Exercise instructions:
Please repeat word for word the items from the line that contains "The height and width of the screenshot is (428, 730)." through the last line of the items, including both ends.

Supplied data:
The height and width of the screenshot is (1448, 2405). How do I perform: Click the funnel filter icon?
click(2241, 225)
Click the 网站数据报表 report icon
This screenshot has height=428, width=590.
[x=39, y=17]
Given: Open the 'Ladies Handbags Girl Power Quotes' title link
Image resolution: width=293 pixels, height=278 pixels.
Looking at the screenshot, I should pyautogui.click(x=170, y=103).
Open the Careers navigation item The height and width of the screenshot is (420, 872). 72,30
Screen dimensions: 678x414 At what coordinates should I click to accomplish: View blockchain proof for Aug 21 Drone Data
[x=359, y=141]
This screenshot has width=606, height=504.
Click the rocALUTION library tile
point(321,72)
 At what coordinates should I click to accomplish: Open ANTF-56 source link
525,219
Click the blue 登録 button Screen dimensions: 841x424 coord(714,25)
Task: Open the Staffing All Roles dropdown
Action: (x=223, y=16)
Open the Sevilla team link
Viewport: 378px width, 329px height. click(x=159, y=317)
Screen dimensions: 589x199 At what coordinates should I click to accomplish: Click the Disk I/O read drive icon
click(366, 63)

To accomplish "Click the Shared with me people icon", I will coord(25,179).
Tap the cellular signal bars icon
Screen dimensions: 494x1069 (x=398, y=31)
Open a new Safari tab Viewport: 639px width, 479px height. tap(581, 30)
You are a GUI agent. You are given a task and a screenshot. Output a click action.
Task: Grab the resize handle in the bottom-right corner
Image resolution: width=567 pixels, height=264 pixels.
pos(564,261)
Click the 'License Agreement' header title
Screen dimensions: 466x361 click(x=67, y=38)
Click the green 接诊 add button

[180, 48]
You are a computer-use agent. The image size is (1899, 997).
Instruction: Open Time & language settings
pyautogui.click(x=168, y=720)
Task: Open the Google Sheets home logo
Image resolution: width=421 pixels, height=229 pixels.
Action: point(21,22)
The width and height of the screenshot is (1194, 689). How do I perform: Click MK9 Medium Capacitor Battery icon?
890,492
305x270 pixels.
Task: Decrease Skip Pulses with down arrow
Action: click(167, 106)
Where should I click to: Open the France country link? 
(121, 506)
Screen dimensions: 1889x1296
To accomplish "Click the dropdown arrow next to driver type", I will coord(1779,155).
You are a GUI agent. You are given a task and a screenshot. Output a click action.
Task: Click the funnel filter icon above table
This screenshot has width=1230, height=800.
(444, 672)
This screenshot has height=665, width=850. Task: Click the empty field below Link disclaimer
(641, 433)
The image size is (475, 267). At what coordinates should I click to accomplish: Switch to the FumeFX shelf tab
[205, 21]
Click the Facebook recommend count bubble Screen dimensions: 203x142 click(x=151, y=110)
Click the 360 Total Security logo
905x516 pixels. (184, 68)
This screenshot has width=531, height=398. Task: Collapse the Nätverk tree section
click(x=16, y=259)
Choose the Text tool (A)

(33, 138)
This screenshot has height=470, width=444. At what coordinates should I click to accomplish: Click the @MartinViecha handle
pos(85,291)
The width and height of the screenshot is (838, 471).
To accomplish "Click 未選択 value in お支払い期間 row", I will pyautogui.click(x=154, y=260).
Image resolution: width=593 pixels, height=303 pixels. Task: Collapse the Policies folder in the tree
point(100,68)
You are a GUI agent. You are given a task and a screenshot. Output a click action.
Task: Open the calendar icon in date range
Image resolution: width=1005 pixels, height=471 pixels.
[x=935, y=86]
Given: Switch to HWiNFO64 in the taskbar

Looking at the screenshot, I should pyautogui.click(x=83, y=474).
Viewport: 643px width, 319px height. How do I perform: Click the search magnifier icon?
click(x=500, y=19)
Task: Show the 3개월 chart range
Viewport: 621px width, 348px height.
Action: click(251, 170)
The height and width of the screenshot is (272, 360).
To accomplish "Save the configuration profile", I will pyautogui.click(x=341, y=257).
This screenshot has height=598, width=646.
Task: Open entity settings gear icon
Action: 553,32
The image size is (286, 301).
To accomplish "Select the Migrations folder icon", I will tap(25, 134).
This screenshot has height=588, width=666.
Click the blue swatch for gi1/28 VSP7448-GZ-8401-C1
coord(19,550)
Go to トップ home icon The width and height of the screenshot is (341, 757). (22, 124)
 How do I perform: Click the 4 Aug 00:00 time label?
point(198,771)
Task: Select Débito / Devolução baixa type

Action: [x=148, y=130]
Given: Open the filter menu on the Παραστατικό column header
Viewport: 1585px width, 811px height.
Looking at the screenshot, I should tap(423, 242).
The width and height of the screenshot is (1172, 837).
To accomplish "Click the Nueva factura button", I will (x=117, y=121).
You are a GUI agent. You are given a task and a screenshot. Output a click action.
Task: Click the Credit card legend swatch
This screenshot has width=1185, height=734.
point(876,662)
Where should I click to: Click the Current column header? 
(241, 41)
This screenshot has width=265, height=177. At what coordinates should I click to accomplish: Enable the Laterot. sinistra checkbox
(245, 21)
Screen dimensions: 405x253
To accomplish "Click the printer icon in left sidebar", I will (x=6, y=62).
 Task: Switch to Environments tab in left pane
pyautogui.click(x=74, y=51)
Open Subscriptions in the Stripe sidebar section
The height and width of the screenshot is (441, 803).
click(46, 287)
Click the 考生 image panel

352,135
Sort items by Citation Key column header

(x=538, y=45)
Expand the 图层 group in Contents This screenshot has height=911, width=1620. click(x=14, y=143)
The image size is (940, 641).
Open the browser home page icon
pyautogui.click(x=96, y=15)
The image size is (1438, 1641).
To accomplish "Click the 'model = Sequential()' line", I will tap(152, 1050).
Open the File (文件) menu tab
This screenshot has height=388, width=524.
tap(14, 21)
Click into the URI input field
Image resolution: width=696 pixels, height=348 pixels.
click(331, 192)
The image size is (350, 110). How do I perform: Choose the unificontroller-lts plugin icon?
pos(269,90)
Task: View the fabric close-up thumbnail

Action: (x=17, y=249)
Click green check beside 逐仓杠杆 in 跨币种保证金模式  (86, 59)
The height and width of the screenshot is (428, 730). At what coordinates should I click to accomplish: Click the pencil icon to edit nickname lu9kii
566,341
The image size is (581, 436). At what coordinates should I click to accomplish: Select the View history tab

Result below:
The height and width of the screenshot is (428, 730). At what coordinates should I click to accomplish: Click the pencil icon to edit nickname lu9kii
566,341
The image size is (581, 436). At what coordinates should I click to accomplish: Select the View history tab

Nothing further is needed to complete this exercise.